# help me please! service engine soon light on



## liangmx2008 (Jun 3, 2007)

I got my 98 altima GXE just a month ago. After I drive aroung 400 miles, I suddently found my servie engine soon light on. I checked the error code in the autozone and the code is 3024,which is knock out sensor. I did not know what to do next? If I replace the new one, the price is 180$. any other suggestion? THank a lot


----------



## Altima_SE-R (Feb 15, 2007)

Has the motor been knocking or pinging more? what quality of gas do u use? u could even try changing the oil and filter. they sell a detergent that you pour in b4 u drain the oil (let car warm up once in). It will help reduce sludge build up and reduce knock.
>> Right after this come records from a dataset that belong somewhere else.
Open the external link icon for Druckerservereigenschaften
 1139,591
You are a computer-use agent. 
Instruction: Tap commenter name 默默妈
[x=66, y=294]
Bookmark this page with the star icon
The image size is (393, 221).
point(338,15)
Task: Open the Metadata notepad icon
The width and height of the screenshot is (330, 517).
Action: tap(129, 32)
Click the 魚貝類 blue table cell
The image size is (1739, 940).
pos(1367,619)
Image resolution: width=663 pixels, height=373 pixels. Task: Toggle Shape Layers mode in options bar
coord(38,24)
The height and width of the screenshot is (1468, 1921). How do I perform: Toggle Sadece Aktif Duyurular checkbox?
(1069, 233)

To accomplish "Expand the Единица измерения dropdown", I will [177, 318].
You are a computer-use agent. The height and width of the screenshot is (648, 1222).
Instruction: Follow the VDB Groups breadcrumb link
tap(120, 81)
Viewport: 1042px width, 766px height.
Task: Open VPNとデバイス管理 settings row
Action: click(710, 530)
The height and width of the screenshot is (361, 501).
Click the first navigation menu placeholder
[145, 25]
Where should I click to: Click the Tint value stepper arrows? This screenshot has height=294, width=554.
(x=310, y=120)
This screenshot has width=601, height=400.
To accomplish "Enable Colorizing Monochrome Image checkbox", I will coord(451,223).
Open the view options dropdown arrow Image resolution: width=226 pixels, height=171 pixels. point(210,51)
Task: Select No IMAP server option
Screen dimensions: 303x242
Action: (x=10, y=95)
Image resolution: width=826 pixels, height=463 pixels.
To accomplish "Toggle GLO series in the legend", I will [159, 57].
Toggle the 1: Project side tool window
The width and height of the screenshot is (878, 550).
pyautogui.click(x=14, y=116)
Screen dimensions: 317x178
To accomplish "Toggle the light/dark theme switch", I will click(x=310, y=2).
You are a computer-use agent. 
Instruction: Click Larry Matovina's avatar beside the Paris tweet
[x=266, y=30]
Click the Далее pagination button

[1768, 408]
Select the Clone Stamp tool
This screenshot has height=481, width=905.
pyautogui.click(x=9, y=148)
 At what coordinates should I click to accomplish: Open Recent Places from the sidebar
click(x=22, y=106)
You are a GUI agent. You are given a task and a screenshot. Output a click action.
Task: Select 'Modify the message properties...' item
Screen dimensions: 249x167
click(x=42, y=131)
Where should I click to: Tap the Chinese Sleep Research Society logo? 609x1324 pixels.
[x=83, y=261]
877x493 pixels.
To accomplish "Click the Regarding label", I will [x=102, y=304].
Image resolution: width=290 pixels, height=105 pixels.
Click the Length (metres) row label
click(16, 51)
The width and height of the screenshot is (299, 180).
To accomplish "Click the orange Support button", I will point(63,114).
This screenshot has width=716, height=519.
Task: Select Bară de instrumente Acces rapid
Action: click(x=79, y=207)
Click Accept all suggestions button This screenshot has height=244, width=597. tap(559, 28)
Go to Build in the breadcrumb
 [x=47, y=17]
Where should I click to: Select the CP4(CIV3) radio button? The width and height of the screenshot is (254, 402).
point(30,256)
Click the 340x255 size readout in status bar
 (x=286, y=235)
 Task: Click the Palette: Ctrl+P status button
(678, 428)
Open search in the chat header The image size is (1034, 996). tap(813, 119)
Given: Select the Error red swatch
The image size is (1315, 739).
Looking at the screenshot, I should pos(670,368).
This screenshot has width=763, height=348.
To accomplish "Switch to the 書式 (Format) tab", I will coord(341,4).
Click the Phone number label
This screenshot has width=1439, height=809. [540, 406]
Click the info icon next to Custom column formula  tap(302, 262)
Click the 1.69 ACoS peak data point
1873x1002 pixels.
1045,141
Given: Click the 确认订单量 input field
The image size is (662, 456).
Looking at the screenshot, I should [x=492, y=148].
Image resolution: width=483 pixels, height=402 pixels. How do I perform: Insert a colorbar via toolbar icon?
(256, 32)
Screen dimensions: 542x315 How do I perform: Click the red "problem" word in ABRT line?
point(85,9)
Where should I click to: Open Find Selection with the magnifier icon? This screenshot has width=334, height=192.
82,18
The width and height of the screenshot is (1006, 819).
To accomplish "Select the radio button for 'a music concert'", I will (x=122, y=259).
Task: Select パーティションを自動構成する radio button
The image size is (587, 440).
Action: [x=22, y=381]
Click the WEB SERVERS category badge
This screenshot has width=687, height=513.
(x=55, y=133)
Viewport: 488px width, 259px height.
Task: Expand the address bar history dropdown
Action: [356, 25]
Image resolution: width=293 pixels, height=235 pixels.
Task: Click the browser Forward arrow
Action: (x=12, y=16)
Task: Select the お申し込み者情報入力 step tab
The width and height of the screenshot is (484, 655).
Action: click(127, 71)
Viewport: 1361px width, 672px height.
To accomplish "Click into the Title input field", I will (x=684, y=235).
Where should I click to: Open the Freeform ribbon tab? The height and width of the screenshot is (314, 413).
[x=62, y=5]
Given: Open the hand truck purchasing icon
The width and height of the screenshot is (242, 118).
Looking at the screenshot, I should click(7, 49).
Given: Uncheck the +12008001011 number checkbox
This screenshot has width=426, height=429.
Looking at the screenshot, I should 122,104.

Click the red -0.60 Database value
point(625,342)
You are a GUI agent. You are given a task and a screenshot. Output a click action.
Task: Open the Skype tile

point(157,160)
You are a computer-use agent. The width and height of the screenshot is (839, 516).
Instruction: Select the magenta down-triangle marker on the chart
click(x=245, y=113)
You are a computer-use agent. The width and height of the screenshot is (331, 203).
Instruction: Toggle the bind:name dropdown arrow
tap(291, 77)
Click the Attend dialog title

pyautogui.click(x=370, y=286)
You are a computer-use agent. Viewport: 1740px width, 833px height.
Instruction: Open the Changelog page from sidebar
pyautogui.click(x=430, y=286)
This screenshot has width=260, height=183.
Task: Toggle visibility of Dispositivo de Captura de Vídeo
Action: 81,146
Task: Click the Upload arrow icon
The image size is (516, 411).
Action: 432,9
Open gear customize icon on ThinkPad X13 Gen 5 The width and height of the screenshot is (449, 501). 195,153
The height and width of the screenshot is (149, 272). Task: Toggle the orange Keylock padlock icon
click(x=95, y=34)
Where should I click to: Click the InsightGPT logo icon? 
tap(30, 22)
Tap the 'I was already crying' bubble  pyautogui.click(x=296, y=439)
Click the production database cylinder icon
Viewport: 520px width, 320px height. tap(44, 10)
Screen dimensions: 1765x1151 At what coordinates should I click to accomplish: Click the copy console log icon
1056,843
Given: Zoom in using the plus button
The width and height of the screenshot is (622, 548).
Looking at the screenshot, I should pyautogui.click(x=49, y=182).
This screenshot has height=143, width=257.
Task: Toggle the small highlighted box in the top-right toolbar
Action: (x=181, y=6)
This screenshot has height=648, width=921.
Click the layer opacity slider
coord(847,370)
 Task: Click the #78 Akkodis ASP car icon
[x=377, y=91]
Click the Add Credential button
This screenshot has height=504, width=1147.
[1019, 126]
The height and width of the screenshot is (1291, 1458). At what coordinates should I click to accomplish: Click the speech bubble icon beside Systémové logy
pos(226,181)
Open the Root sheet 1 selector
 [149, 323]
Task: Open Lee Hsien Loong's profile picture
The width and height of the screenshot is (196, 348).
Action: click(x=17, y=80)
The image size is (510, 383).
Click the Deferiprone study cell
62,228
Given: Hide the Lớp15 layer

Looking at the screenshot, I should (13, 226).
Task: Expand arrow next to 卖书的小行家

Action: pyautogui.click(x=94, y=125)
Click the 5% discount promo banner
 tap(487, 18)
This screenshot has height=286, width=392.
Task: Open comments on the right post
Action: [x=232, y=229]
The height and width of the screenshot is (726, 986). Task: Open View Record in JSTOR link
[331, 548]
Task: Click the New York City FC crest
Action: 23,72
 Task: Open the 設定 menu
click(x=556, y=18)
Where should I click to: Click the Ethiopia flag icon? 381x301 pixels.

Then again it could just be a bad sensor...


----------



## liangmx2008 (Jun 3, 2007)

*about your suggestion*

I use the 88 gas which the owner book says more than 87 is fine. I use the different gas in the first time. It works fine. you mean I can change the air filter? BUt how about the sensor?





Altima_SE-R said:


> Has the motor been knocking or pinging more? what quality of gas do u use? u could even try changing the oil and filter. they sell a detergent that you pour in b4 u drain the oil (let car warm up once in). It will help reduce sludge build up and reduce knock.
> 
> Then again it could just be a bad sensor...


----------



## rbo1577186 (Jan 16, 2005)

Not sure about the ignition timing on that car, but if it's a little off due to age, you could try a higher octane fuel to get rid of spark knock (if this is the case). Run through a tank of it and see if the light goes away/car sounds any better.


----------



## liangmx2008 (Jun 3, 2007)

Thanks. another question? Can I add different type gas now? for example 91#. I have a half tank gas now which I add last time 88#? Thanks





rbo1577186 said:


> Not sure about the ignition timing on that car, but if it's a little off due to age, you could try a higher octane fuel to get rid of spark knock (if this is the case). Run through a tank of it and see if the light goes away/car sounds any better.


----------



## rbo1577186 (Jan 16, 2005)

You can add it now, Just give it some time to run through. Adding a little Octane booster with this tank shouldn't hurt either. The Computer may take a few cycles to determine there is no longer a problem.


----------



## liangmx2008 (Jun 3, 2007)

So thanks. According to your suggestion, maybe next time I can only add 91#?




rbo1577186 said:


> You can add it now, Just give it some time to run through. Adding a little Octane booster with this tank shouldn't hurt either. The Computer may take a few cycles to determine there is no longer a problem.


----------



## rbo1577186 (Jan 16, 2005)

Correct. If it doesn't go away in the next 2 tanks, I'd most likely change the sensor. Look it over for a frayed or burnt wire, Could be something simple.


----------



## liangmx2008 (Jun 3, 2007)

thanks a lot. I will try


----------



## BigJeff26 (Apr 6, 2007)

this is an altima se-r fprum y post here


----------